Exactly as they appear, copy the lines from the one holding "Task: Choose the combo chart (組み合わせ) icon" through the end of the records, leaving pictures out.

Stored data entries
---------------

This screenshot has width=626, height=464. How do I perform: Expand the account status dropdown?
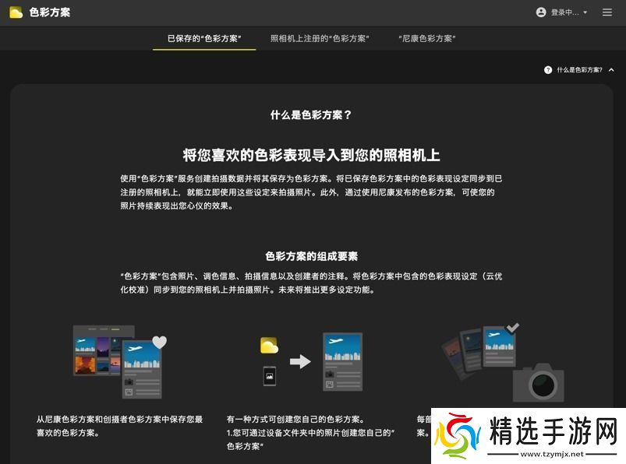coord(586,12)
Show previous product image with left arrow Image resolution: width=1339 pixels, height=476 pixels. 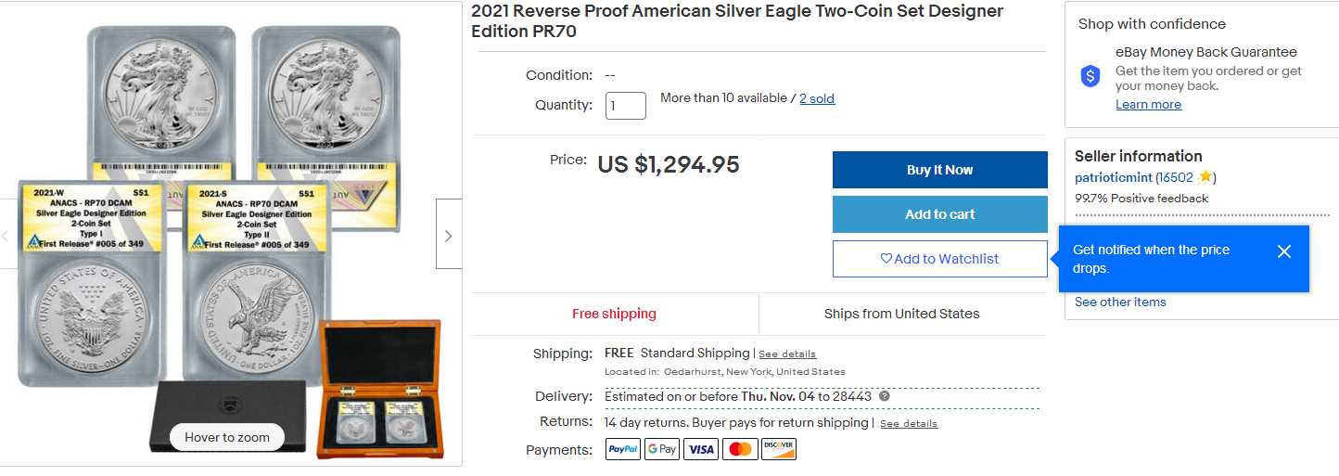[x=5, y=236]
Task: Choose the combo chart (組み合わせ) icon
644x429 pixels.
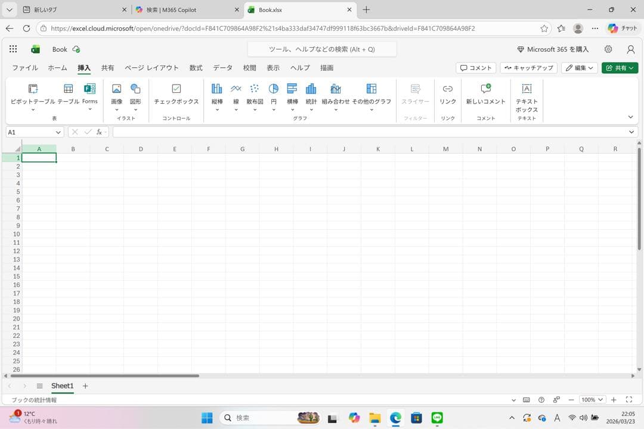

---------------

- Answer space
Task: Choose the combo chart (組み合わせ) icon
644x429 pixels.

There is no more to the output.